All this to say, those previous experiences bring me to this post’s point. I was on Twitter and saw one of those Twitter threads on the best free services. Most of the time, those are just junk posts. However, this one had one tool that made it worth the look. The free tool is called Quill App. The app is a genius for those who can’t write well. You paste in the text, and it will paraphrase the original text for you. That alone is worth the price of admission; however, I found a use that made me so happy!
Instead of putting in text from a site, I put in my writing and let the paraphrasing magic do its thing. It changed my boring post and transformed it into something colorful and fun. After reading, I thought, “Damn, I can write.” I don’t know if the inventors of this service intended for this to happen, but it’s a game-changer for me!
Before I get too far along, let me say the basic “paraphrasing” is free. The two free mods are Standard and Fluency. For both of these, you can adjust the use of synonyms to some degree (you have to pay a premium for many adjustments), but the more you add synonyms, the less accurate the paraphrasing becomes. I have found the basic adjustment does a pretty good job. When your paraphrase is done, you see what words have changed, the most extended set of unchanged words, and structural changes to the grammar and sentences.

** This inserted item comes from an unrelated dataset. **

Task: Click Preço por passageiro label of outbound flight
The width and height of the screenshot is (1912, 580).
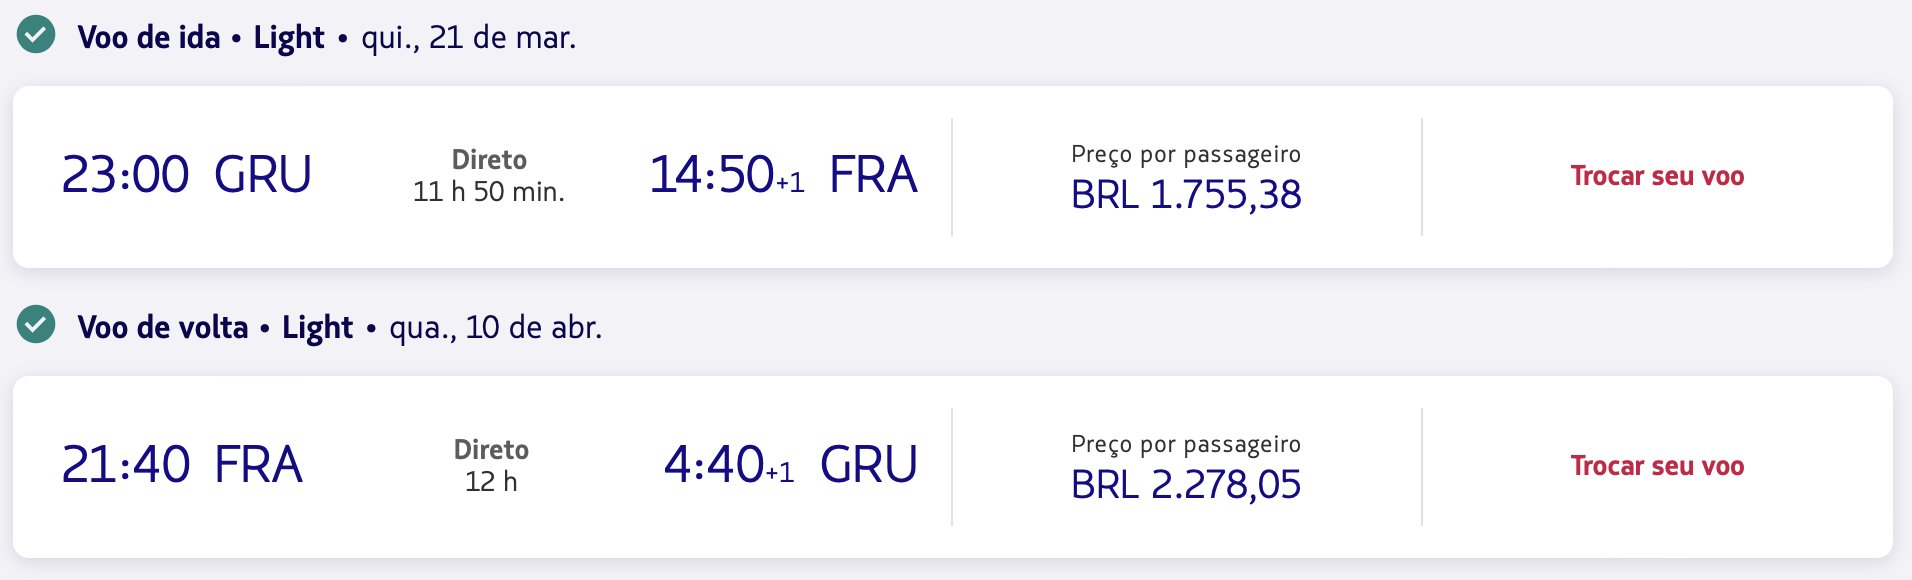Action: (x=1186, y=154)
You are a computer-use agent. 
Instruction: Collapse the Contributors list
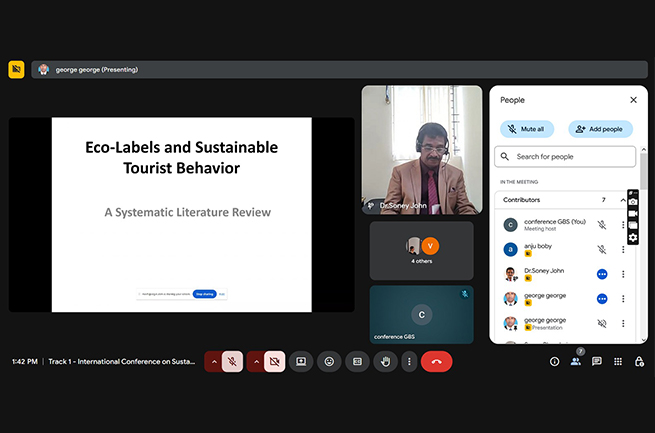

One other thing I like is you can edit the paraphrased text. If a word is changed and a sentence loses its meaning, you can change it back. Therefore, you don’t have to accept every change it recommends. I would highly recommend reading the paraphrase, making simple edits, and not just copying and pasting into a document unedited.
If you pay for the premium service, you get the additional paraphrasing options of “Formal, Simple, Creative, Expand, and shorten.” If you do a lot of writing, this may be a perfect tool for you! However, I have found the free tool works very well for my needs.
One little secret is I have written this post and ran it through Quill Bot. The text below is the original post. Which do you think sounds better?
PS – One thing I found out is the free version gives you 125 word limit to paraphrasing.